→ **TRECHO DO DOCUMENTO**
As imagens passaram a ter maior distribuição, para prefeituras, governos estaduais e instituições acadêmicas.

“[O programa] nos permitiu crescer tecnologicamente”, avalia Almeida. “O sucesso dessa parceria permitiu uma mudança em toda a indústria de produção de imagens”.

Atualmente, o Brasil prepara um satélite totalmente nacional para lançamento em 2020, o Amazonia-1. Sua missão será ajudar no monitoramento do desmatamento e agricultura.

Guerra comercial

Os anúncios sobre o sexto satélite sino-brasileiro vêm em um momento em que o Brasil debate outra parceria espacial, desta vez com os Estados Unidos, na base de Alcântara, no Maranhão. O acordo foi interpretado por alguns como uma mensagem americana para a China — que além do programa bem sucedido no Brasil também tem uma controversa base espacial na Argentina.

Para Santoro, os dois projetos não guardam qualquer relação. O professor afirma que o alinhamento mais próximo entre Brasil e Estados Unidos, apoiado pelo governo Bolsonaro, pode refletir de alguma maneira em programas espaciais, mas este não é seu foco.

“Estados Unidos e Brasil tentam acordo em Alcântara há 20 anos, e na época o Brasil fez aposta na China”, afirma. “Havia a lógica de que uma relação mais horizontal, menos assimétrica, traria mais a ganhar para o Brasil”.

Para Gilberto Camara, diretor do Group on Earth Observations (GEO), o programa espacial foi uma maneira que a China encontrou para se relacionar com os parceiros em alto nível.

“Isso é importante do ponto de vista da diplomacia, é uma agenda positiva”, afirma.

Por meio de nota a Agência Espacial Brasileira informou que os conflitos entre a China e os Estados Unidos não afetarão o programa brasileiro. “Não cremos que disputas comerciais venham a afetar projetos que têm objetivos de interesse de toda a humanidade, coletando e distribuindo informações de uso aberto”.

Lançamento de uma parceria

No fim dos anos 1970 a relação entre Brasil e China era, sobretudo, política, diz Santoro. “Nos anos 1980 tem esse salto da relação, quando começa o programa de cooperação espacial de construção conjunta de satélites e que vai se tornar o maior programa de cooperação científica e tecnológica entre países em desenvolvimento nos anos 1980 e 1990.”

Para ele, o programa incorpora a essência do que era a relação entre Brasil e China naquela época: parceiros que se enxergam atraentes na condição de grandes países em desenvolvimento do Sul global.

Hoje, o Brasil se tornou o principal fornecedor de alimentos para a China — e ambientalistas criticam o impacto que a demanda tem no meio ambiente brasileiro.

Mas, para Santoro, o programa demonstra como a China valoriza a cooperação com o Brasil para além de um fornecedor de alimentos.

Segundo ele, na época do acordo tecnológico, a relação comercial entre Brasil e China ainda era frágil e só se tornou realmente importante na década de 2000. “Mas já havia a percepção da importância que tinham para além do comércio”.

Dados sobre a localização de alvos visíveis
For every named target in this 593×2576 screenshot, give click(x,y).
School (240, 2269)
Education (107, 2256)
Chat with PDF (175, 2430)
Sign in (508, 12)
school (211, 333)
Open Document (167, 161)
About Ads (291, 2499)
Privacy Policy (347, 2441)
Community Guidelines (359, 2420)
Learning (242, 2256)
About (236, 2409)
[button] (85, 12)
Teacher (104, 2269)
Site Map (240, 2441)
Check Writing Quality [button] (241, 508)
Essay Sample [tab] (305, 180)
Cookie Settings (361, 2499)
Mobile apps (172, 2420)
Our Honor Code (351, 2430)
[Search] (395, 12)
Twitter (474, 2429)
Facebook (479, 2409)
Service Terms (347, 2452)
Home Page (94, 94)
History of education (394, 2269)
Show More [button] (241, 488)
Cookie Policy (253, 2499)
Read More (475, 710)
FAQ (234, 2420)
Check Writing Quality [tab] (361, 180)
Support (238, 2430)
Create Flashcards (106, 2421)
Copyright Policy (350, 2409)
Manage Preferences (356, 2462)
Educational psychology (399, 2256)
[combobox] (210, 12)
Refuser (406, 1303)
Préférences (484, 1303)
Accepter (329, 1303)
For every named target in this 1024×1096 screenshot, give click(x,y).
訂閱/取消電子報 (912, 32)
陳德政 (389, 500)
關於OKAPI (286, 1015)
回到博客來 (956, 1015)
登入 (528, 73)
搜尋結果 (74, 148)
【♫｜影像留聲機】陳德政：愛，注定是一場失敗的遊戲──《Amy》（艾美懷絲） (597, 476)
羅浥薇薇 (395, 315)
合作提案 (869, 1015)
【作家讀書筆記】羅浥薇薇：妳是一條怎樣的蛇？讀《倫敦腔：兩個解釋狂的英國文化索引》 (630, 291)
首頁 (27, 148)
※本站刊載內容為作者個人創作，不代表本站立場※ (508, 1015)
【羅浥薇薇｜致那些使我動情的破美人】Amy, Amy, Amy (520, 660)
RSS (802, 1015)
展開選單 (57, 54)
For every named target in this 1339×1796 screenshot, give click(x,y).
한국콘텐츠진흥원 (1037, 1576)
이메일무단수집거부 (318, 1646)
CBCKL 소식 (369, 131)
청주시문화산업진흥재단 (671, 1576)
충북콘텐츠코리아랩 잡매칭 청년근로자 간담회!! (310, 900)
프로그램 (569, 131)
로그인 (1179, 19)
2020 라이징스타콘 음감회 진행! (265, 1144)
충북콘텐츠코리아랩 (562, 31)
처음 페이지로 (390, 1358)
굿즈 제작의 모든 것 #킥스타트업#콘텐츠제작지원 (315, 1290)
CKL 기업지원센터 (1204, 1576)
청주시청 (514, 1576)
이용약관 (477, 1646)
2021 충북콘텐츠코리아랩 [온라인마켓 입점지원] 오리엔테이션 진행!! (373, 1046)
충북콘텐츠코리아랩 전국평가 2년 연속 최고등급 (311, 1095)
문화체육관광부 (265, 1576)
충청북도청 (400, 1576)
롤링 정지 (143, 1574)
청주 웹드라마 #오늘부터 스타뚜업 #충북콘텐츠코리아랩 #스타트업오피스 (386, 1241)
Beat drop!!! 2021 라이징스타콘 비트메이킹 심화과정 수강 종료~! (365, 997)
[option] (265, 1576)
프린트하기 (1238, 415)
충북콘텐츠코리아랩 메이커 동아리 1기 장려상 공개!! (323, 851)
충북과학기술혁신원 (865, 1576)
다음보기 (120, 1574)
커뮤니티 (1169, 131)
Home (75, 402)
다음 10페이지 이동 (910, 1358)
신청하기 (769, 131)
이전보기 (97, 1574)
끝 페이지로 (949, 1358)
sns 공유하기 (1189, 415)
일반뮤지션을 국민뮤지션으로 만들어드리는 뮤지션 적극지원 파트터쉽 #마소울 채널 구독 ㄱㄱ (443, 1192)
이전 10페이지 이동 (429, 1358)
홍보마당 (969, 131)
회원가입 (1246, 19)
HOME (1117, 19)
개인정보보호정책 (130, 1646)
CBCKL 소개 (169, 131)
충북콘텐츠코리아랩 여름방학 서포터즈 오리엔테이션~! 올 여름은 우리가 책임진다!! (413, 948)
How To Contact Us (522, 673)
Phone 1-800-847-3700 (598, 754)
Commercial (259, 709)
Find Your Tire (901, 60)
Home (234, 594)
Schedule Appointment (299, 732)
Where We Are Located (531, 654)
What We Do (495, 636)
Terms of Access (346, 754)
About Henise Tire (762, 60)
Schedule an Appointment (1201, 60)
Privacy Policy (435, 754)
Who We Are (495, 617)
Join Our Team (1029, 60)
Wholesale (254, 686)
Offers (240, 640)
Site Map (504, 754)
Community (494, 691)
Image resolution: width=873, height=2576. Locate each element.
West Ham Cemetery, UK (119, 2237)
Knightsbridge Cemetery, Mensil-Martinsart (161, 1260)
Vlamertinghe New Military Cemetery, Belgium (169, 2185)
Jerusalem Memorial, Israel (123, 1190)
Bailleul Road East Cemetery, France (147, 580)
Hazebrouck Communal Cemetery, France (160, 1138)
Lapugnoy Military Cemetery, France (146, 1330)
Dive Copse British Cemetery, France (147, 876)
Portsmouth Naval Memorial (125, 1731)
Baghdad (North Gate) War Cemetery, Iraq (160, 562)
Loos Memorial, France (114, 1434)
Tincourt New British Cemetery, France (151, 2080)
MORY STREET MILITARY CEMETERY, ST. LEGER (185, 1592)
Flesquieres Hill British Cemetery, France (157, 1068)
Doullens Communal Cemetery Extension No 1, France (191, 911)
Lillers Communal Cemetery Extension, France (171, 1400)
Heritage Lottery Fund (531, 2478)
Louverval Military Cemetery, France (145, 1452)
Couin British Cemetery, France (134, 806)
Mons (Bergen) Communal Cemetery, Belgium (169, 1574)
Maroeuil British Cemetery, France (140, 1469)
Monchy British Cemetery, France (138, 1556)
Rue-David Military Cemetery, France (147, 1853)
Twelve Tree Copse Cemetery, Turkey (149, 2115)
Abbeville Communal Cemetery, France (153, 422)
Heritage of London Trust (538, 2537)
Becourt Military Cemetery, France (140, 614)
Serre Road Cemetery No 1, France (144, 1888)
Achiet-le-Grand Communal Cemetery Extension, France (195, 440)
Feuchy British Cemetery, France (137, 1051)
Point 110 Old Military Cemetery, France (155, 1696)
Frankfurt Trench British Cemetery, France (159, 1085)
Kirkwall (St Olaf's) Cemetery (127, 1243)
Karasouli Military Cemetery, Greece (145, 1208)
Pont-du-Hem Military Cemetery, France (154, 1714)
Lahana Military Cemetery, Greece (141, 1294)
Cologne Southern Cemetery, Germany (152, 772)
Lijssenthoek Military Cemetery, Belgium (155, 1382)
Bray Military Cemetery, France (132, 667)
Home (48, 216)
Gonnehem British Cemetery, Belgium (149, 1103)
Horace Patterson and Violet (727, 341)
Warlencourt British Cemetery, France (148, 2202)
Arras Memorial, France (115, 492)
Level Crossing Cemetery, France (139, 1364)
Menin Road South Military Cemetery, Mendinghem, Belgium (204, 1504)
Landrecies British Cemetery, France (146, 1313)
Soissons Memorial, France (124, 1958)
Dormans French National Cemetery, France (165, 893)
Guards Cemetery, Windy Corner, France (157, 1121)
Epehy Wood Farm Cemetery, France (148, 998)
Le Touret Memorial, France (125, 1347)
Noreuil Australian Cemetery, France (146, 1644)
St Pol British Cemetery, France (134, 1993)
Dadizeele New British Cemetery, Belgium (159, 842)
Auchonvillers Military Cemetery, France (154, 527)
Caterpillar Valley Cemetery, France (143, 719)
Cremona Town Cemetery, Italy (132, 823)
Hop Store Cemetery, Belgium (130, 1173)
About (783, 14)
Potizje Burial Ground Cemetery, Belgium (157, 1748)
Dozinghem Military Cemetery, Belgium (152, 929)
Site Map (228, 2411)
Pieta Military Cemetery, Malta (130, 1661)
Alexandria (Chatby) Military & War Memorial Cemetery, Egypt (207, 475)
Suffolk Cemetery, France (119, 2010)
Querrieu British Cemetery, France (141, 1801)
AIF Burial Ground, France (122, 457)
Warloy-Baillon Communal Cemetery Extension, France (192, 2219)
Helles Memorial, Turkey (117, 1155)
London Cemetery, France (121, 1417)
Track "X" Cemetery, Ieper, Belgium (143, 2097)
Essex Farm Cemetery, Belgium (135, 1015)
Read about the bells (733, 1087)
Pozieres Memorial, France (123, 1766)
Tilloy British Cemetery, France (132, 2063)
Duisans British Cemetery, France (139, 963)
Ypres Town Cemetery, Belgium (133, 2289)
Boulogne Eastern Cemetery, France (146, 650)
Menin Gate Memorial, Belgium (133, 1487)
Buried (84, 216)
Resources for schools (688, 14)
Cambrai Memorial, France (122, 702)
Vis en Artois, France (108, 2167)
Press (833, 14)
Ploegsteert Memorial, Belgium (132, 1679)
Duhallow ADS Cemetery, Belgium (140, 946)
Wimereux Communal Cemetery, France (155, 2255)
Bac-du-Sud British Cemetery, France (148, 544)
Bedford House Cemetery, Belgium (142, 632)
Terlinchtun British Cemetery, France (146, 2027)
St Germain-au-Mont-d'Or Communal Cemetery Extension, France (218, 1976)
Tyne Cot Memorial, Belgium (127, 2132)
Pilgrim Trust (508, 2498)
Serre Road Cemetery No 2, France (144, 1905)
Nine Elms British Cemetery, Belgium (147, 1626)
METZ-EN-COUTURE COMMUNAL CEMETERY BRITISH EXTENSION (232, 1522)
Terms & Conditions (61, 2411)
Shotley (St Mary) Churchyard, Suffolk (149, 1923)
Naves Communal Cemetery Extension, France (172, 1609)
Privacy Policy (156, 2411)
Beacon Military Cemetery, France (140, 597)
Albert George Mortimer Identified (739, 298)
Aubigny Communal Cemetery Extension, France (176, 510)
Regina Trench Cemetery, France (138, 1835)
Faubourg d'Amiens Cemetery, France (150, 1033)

→ **TAREFAS A CUMPRIR**
- 1) Transcreva literalmente o trecho de "Os anúncios sobre" até "espacial na Argentina.", incluindo este último.
- 2) Cite, por favor, as linhas dos registros desde a linha com "Essex Farm Cemetery, Belgium (135, 1015)" até a linha com "Buried (84, 216)", inclusive.
O trecho e os registros vêm de fontes distintas.

→ **RESPOSTAS POR TAREFA**
- 1)
Os anúncios sobre o sexto satélite sino-brasileiro vêm em um momento em que o Brasil debate outra parceria espacial, desta vez com os Estados Unidos, na base de Alcântara, no Maranhão. O acordo foi interpretado por alguns como uma mensagem americana para a China — que além do programa bem sucedido no Brasil também tem uma controversa base espacial na Argentina.

- 2)
Essex Farm Cemetery, Belgium (135, 1015)
Read about the bells (733, 1087)
Pozieres Memorial, France (123, 1766)
Tilloy British Cemetery, France (132, 2063)
Duisans British Cemetery, France (139, 963)
Ypres Town Cemetery, Belgium (133, 2289)
Boulogne Eastern Cemetery, France (146, 650)
Menin Gate Memorial, Belgium (133, 1487)
Buried (84, 216)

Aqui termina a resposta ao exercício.